<<<<
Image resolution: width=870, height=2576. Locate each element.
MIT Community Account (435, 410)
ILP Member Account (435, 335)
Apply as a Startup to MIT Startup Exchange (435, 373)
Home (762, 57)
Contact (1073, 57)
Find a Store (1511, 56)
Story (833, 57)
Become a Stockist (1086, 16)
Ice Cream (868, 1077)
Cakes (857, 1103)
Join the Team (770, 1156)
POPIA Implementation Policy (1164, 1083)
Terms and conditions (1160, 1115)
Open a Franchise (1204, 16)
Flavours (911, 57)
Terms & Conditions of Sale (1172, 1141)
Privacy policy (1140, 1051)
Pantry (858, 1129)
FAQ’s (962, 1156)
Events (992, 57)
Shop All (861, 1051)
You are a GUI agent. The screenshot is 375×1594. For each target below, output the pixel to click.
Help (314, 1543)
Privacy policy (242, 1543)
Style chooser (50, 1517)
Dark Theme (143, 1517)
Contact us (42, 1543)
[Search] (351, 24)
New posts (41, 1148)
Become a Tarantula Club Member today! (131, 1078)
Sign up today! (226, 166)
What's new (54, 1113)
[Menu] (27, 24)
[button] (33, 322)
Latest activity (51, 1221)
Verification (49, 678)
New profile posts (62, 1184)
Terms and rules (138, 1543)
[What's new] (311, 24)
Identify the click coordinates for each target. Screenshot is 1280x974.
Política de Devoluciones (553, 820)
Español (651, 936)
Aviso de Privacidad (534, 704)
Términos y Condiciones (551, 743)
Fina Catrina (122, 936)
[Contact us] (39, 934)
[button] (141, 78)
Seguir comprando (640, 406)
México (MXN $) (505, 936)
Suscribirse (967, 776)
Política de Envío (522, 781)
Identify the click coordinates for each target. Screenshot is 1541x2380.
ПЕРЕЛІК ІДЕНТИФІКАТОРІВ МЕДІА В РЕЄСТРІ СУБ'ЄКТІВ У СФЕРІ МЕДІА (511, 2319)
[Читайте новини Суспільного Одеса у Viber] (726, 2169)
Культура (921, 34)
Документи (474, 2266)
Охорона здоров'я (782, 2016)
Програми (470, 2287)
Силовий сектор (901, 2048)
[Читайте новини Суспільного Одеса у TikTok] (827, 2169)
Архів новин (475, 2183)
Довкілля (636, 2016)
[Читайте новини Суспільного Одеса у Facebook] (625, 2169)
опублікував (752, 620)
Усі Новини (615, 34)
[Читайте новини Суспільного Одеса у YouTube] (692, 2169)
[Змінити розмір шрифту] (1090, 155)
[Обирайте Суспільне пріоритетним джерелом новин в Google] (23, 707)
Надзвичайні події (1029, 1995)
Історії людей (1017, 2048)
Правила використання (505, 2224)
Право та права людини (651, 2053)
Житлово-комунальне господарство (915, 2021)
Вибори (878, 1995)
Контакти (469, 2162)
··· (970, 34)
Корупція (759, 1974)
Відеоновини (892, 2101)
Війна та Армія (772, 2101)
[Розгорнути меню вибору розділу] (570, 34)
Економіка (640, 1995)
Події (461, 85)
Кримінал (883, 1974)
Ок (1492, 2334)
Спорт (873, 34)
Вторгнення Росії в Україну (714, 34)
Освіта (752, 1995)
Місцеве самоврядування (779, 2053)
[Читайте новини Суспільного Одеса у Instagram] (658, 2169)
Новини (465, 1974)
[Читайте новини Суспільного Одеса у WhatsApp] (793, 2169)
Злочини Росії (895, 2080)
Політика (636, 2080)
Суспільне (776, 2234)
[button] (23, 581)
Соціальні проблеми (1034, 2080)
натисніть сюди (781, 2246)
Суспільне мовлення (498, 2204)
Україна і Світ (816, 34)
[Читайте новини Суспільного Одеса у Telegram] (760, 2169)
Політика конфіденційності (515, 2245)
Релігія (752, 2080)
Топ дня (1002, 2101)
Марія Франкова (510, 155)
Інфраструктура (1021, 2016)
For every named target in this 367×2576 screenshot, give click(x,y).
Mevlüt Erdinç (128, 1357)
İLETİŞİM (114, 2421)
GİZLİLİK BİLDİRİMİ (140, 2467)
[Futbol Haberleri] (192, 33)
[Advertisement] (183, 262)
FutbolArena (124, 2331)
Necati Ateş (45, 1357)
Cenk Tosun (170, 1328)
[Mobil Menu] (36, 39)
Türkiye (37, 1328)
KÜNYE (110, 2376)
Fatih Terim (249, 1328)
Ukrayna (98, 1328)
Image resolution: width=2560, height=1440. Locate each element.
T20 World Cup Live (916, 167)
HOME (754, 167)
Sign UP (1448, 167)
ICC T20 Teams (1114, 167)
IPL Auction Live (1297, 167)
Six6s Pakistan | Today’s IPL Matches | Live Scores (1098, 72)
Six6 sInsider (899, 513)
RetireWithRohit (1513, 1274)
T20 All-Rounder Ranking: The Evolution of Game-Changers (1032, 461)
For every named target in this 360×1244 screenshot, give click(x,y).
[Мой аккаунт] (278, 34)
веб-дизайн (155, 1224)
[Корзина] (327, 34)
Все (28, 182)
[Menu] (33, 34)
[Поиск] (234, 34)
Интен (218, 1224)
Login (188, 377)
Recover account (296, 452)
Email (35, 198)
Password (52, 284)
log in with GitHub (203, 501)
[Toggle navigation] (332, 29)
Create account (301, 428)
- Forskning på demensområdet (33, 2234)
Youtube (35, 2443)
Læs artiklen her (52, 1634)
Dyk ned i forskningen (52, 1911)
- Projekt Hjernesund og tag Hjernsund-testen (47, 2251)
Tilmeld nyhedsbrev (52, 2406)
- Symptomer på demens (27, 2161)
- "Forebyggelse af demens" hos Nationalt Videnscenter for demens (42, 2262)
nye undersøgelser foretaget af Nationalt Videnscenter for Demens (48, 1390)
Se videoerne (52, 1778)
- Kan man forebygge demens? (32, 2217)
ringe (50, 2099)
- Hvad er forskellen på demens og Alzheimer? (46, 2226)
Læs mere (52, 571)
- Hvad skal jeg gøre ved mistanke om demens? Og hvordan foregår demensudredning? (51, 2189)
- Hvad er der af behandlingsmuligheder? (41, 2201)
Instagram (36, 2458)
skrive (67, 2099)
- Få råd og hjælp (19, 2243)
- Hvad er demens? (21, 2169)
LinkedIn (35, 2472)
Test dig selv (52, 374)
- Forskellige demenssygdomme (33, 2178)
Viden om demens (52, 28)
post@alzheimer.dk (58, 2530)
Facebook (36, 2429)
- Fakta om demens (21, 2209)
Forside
>>>>
• _YOUR ASSIGNMENT_
In the lines above, find the word "give" and copy each line that contains it.

• _YOUR RESPONSE_
For every named target in this 367×2576 screenshot, give click(x,y).
For every named target in this 360×1244 screenshot, give click(x,y).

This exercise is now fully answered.